N.J. hospital’s $1.8B redesign would be a massive upgrade. But where’s the $ coming from?
Taken from NJ.com
By Spencer Kent
February 9, 2023
The massive overhaul of New Jersey’s sole public hospital could take 10 years and cost $1.8 billion — an expenditure that remains largely unfunded, officials say.
A new conceptual plan was unveiled at a recent University Hospital board of directors meeting. Created by the global architecture firm Gensler, the master plan draft envisions a sprawling campus enclosed by modern glass walls and open spaces filled with trees and gardens.
The current Newark facility has been in disrepair for years. Its buildings have been prone to flooding, and the emergency room is bursting at the seams, receiving more than 90,000 patients a year when it was designed for 60,000.
The redesign falls on Ed Jimenez, the new president and CEO, to shepherd after proposed plans to modernize the campus have languished for years. He described a monumental task ahead in an interview with NJ Advance Media.
He vowed to involve the community, keeping the promise outlined in the “Newark Accords,” the 1968 agreement to deliver high-quality health care, employment and educational opportunities to the people of Newark and include them in key decisions.
“As we think about how we reimagine the next 60 years of this 60-year campus, I think we do need to take that next step that I think the Accords were envisioning, which is … it should serve a purpose for the community in the city,” said Jimenez, a New Jersey native and former University Hospital employee who was tabbed in December.
The project will require a big investment in the 43-year-old facility, he says.
“Now, how do we pay for it?” Jimenez asked. “We’re not sure yet.”
The steep cost rests in the hands of the state government.

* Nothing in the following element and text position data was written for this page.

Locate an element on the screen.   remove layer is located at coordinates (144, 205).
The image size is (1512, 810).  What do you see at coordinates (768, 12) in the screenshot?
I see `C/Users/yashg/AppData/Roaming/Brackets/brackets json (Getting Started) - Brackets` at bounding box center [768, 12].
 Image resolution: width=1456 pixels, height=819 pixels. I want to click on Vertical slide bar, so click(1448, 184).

New Jersey has already promised $200 million for the project.
“Some of it’s going through the Economic Development Authority,” Jimenez said, “and so that’s a wonderful starting point.”
Construction will be difficult, he said, and not only for financial reasons. The long-beleaguered, 519-bed medical safety net in the Central Ward is a cramped space surrounded by existing facilities that cannot be knocked down.
“University Hospital has been in this landlocked space where that’s been hard and complicated, and it’s also complicated given UH’s historical thin financial margins,” Jimenez said. “And so what was a very contemporary building for the ‘70s, we sit here today and (it) is not contemporary.”
A draft of the facility master plan — which has not been finalized, hospital officials say — includes a new surgical platform, a critical care tower with private rooms and a farmers market. Parking would also be updated.
Jimenez is hopeful the antiquated campus will be rebuilt in about a decade, bringing its facilities into the 21st century and ensuring it follows through on its promise to deliver first-rate care to the community’s underserved population.
Some advocates of the plan say the upgrade is long overdue.
“The state has chronically underfunded University Hospital,” said Debbie White, president of Health Professionals and Allied Employees, the state’s largest nurse’s union.
For HPAE, University Hospital — which cares for the largest share of uninsured and underinsured patients in the state — has always been a budget priority, she said.
“We have one public hospital in the entire state of New Jersey, and that’s University Hospital,” White said. “None of our other hospitals are owned by the state. And it is incumbent upon the state to maintain this facility and this structure, which we’ve failed miserably to do over the past many, many years. And thus the state has allowed this facility to fall into an untenable state of disrepair.
“In other words, UH has such a crumbling infrastructure that it necessitates that we build a new campus. We can’t put bandaids on this structure anymore. We can’t fix the entire building. We need a new building. We need a new campus. We need updated equipment. We need updated technology. We need a modern campus.”
Because construction will happen over many years, inflation will be an issue, according to Jimenez, who took over for Dr. Shereef Elnahal, who left last year to become undersecretary for health at the U.S. Department of Veterans Affairs, and Mary Maples, who served as interim president and CEO.
“There’s a big chunk of this which is connected to those real inflationary prices,” he said.
The exact timeline for the project remains unclear as well.
But the hospital is working to include the community in the plans, according to Jimenez.
“That’ll take some time. That’ll take six, nine months,” he said.